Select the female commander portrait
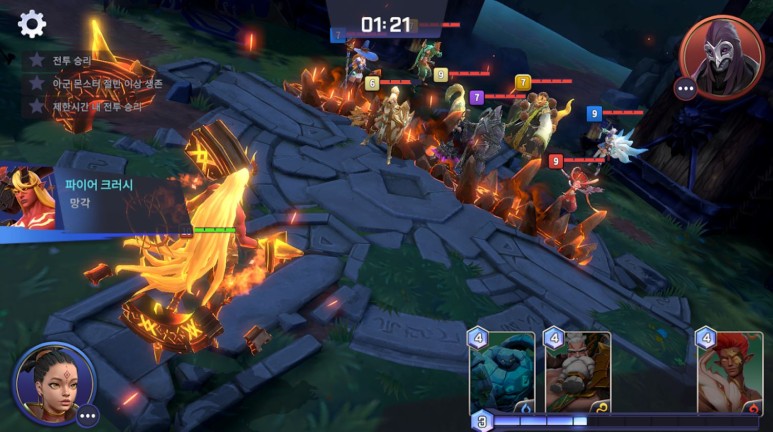Image resolution: width=773 pixels, height=432 pixels. click(52, 381)
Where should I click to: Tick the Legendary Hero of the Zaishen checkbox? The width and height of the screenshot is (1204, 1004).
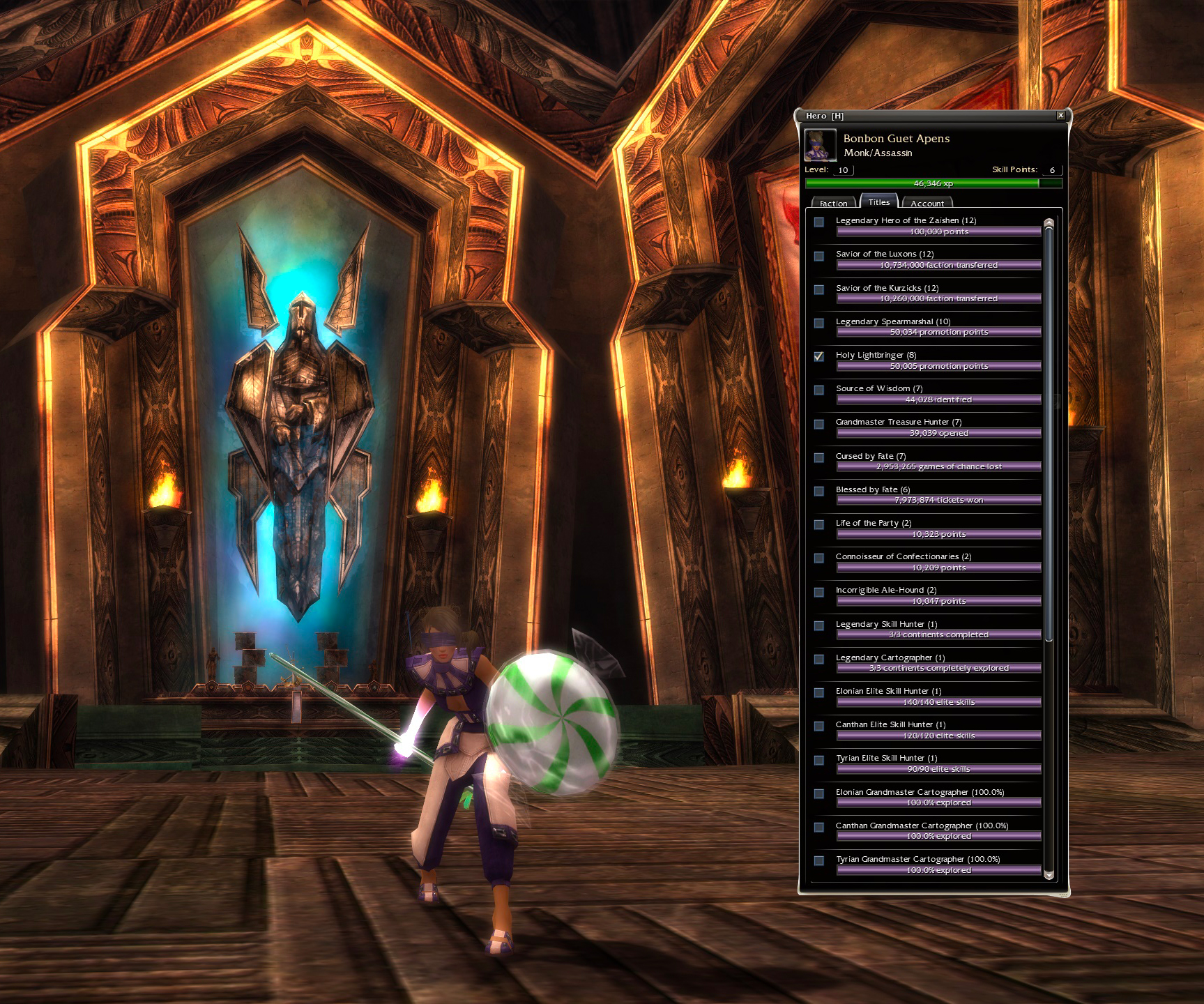[819, 222]
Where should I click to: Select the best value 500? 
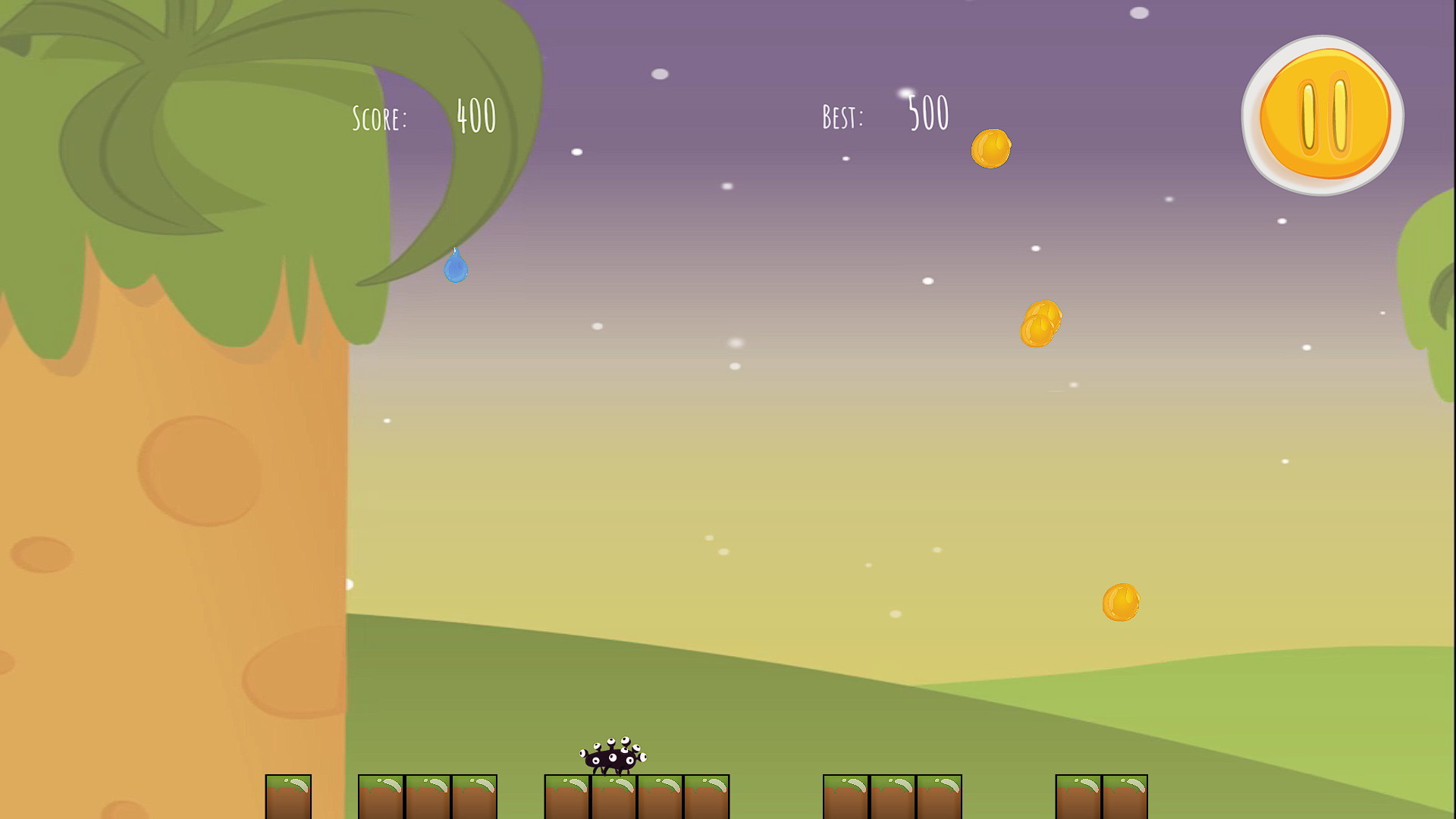[927, 112]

-.-.-

▶ What this task involves:
Can you render the rows above as a numbered list, one line per item, with blank lines skipped and the pictures left out?

▶ In response:
1. Select the female commander portrait
2. Image resolution: width=773 pixels, height=432 pixels. click(52, 381)
3. Where should I click to: Tick the Legendary Hero of the Zaishen checkbox? The width and height of the screenshot is (1204, 1004).
4. [819, 222]
5. Where should I click to: Select the best value 500? 
6. [927, 112]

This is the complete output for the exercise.